Dead Souls
By Nikolai Gogol
Score: 4/5
You can download the ebook here.
Nikolai Gogol wrote this before 1842, and before the emancipation of the serfs by Tzar Alexander II. The souls referred to are those of the serfs, chattel of the landowners; bought, sold, mortgaged.
Paul Ivanovitch Chichikov travels around Russia trying to make money with a clever, but slightly odious, scheme he thought up. Visiting landowners, he cajoles them to part with their "dead souls", that is serfs who have died but still exist on the rolls from the last census: thus still attracting taxes. Hopefully enticing people to part with them for nothing or a minimal fee, he hopes to use these names to enable himself to buy an estate in the future, using them as some form of "collateral" for a mortgage. Yes, slightly off, perhaps not quite legal. The law can be "flexible" in Russia though, and this would, in effect, enable a cheap loan and a foot up the greasy pole.
The novel is great fun and often funny. Chichikov's a form of lovable rogue, a thinks of himself as a "gentleman" but not averse to some underhand dealings. His interactions with the various 19th Century Russians he comes across is often lively, as is the sometimes comedy interlude of life from his servants' perspective. Gogol even lets the horses and dogs have an opinion occasionally and is obviously laughing at some of the absurdity of his creation.
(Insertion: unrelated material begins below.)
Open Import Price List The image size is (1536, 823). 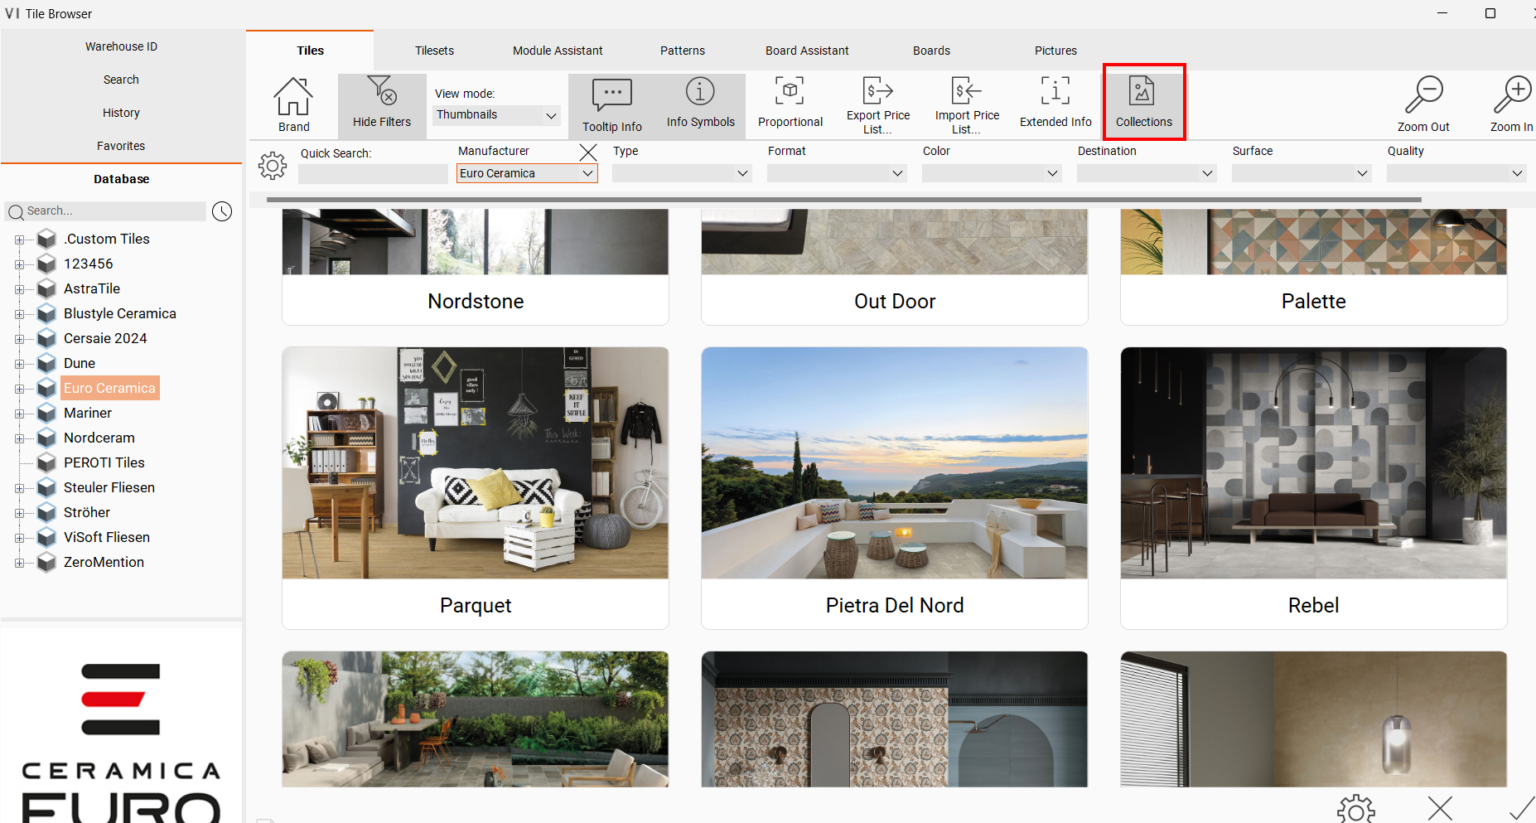(967, 104)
This version was translated by D. J. Hogarth in 1916 (according to Wikipedia) and is now in the public domain. It was a good read and the Standard EBooks version is well produced (a good project). The slight disappointment is that the novel is missing the ending, and also a little fragmentary later on. Generally, we get most of it but a shame to lose out on some of the story. We are actually lucky to have what we have: Gogol never finished it, and in fact tried to destroy it!